(Extrait à lire)
◆ ◆ ◆ ◆ ◆

Vaccins obligatoires, débat piquant

Onze vaccins devraient devenir obligatoires au 1er janvier 2018 pour les enfants de moins de deux ans. Une mesure qui divise en France, pays le plus méfiant au monde vis-à-vis de la vaccination selon une étude anglaise publiée en 2015*.

Pro ou anti-vaccin : la polémique est relancée. Annoncée en juillet par la Ministre de la Santé, Agnès Buzyn, cette loi prévoit d’étendre l’obligation vaccinale aux huit vaccins jusque alors recommandés (coqueluche, rougeole, oreillons, rubéole, hépatite B, bactérie Haemophilus influenzae, pneumocoque, méningocoque C), en plus du classique DTP (diphtérie, tétanos, polio).

Cette mesure est-elle réellement nécessaire pour remédier à la défiance française ? Le pédiatre Eric Jeziorski et Céline Demeyer, vice-présidente d’Info-vaccins France, une association en faveur de la liberté vaccinale, nous répondent.

POUR : « On parle trop des risques et pas assez des bénéfices »

Dr Eric Jeziorski, pédiatre au CHU de Montpellier

  • L’obligation vaccinale est-elle réellement nécessaire ?

Oui, la population est insuffisamment protégée. Pour la rougeole, il faut que 95% de la population soit vaccinée pour stopper la propagation. Or, seulement 70% des français ont les deux doses de vaccins requises. En 2011, il y a eu le retour d’une épidémie de rougeole qui aurait pu être évitée grâce à la vaccination. Autre exemple, la polio n’a pas encore été éradiquée, les pays du nord de l’Europe qui ont retiré l’obligation ont vu des cas ressurgir. L’obligation ou la recommandation d’un vaccin n’est pas liée à la gravité la maladie.

◆ ◆ ◆ ◆ ◆

(Consignes à suivre)
• A. Ces affirmations concordent-elles avec l'article sur la vaccination obligatoire ? Répondez par oui ou par non à chacune, en citant mot pour mot le passage qui tranche.
(i) La loi a été annoncée en juillet par la ministre de la Santé.
(ii) D'après le Dr Jeziorski, 95 % des Français ont reçu les deux doses du vaccin contre la rougeole.
(iii) Céline Demeyer est vice-présidente d'une association favorable à la liberté vaccinale.
• B. Pouvez-vous rédiger la suite de l'article sur la vaccination obligatoire, en reprenant juste après sa dernière phrase ?
Les enregistrements n'ont aucun rapport avec l'article sur la vaccination obligatoire.

◆ ◆ ◆ ◆ ◆

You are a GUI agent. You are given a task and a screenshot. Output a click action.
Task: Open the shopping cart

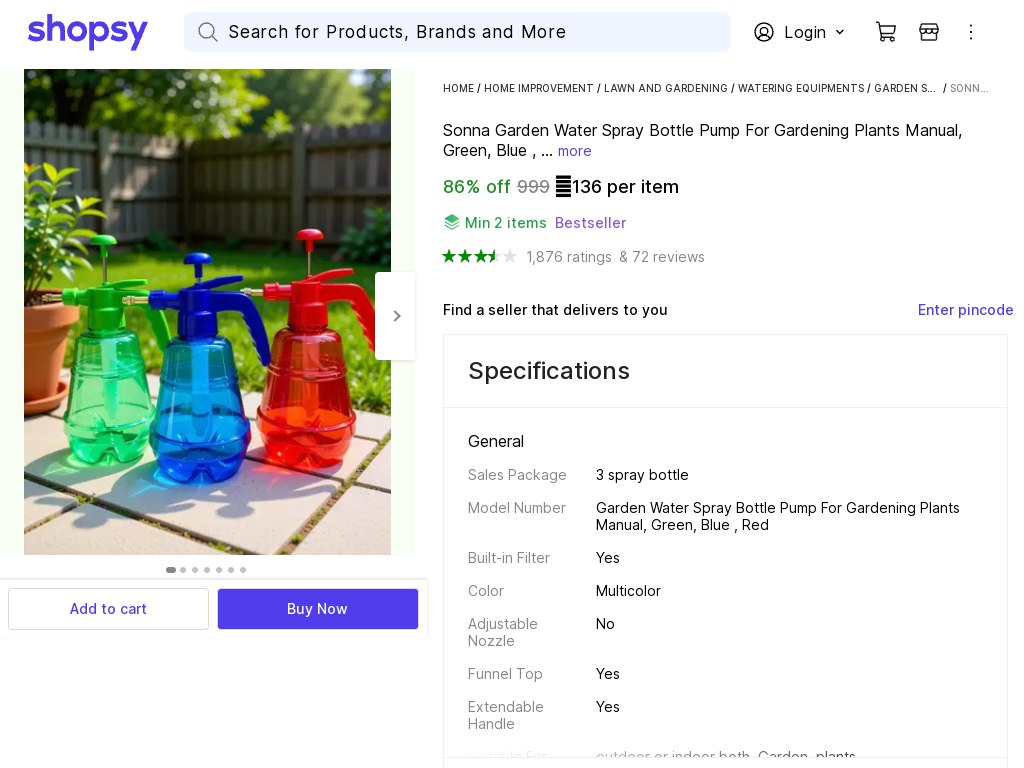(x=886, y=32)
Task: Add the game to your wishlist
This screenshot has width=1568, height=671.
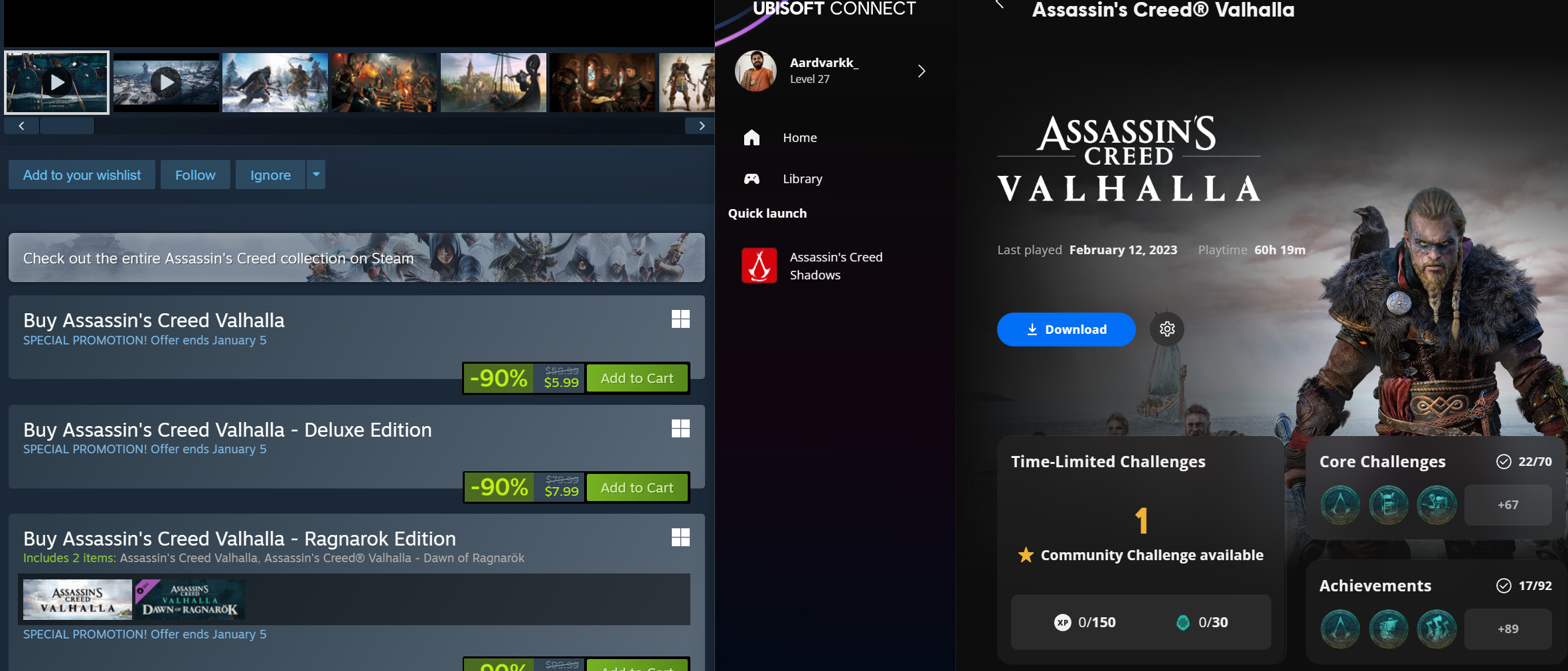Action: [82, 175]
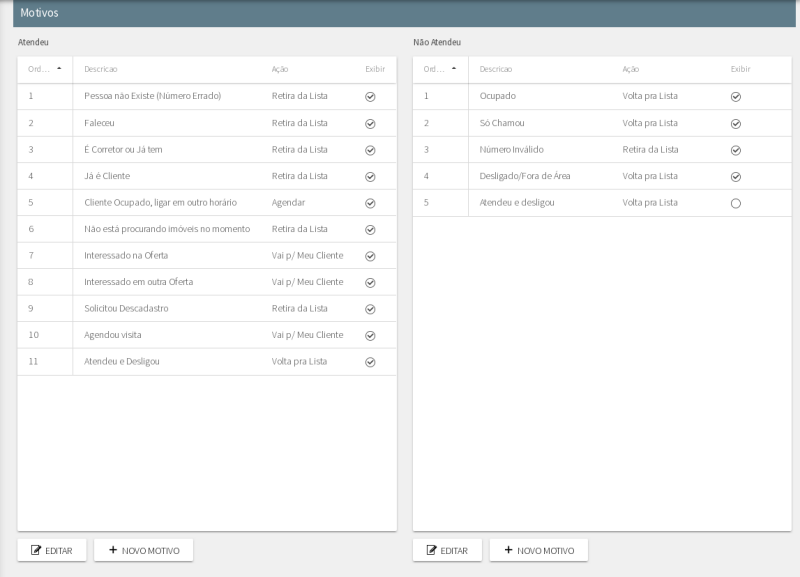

◆ ◆ ◆ ◆ ◆

(Corrigé de l'exercice)
• A.
(i) Oui : « Annoncée en juillet par la Ministre de la Santé, Agnès Buzyn ».
(ii) Non : « seulement 70% des français ont les deux doses de vaccins requises ».
(iii) Oui : « vice-présidente d’Info-vaccins France, une association en faveur de la liberté vaccinale ».

• B.
  • Est-ce dangereux de ne pas être vacciné ?

Oui c’est dangereux. Il s’agit de prévenir des maladies qu’on ne peut pas traiter. Le tétanos est une bactérie présente dans le sol, il n’y a pas moyen de l’éradiquer. Tous les ans il y a des cas de coqueluche sur des nourrissons, allant jusqu’au décès. La rougeole, c’est 800 cas sévères par an. C’est intolérable. Les complications existent même si elles ne sont pas visibles. Ce sont des maladies infantiles, les nourrissons sont la population la plus fragile.

  • Pourquoi obliger à la vaccination?

Il y a une trop grande défiance par rapport à la vaccination. Cette loi est basée sur la recommandation de la concertation citoyenne de 2016, menée par le Pr Fischer, demandée par le gouvernement. Il s’agit d’une obligation temporaire, jusqu’à ce que l’on retrouve un taux de couverture vaccinale suffisant, afin d’éviter la ré-émergence des maladies.

  • N’y-a-il pas un intérêt économique sous-jacent en faveur des laboratoires ?

Ce sont des thèses complotistes, auxquelles je n’adhère pas.

  • Comment expliquer une telle défiance des français à l’égard de la vaccination ?

Il y a une peur des effets indésirables, qui sont rares et très surveillés. L’hépatite B provoquerait la sclérose en plaque. La corrélation n’est pas prouvée, alors qu’il y a 1000 cas d’hépatite par an en France. Le taux d’aluminium est faible dans les vaccins et la recherche se penche sur des adjuvants moins toxiques. En fait, on ne communique pas assez sur les pathologies. On parle trop des risques et pas assez des bénéfices de la vaccination.

CONTRE : « Les bénéfices restent à prouver »

Céline Demeyer, vice présidente de l’association Info vaccins France

  • Pourquoi être contre l’obligation vaccinale ?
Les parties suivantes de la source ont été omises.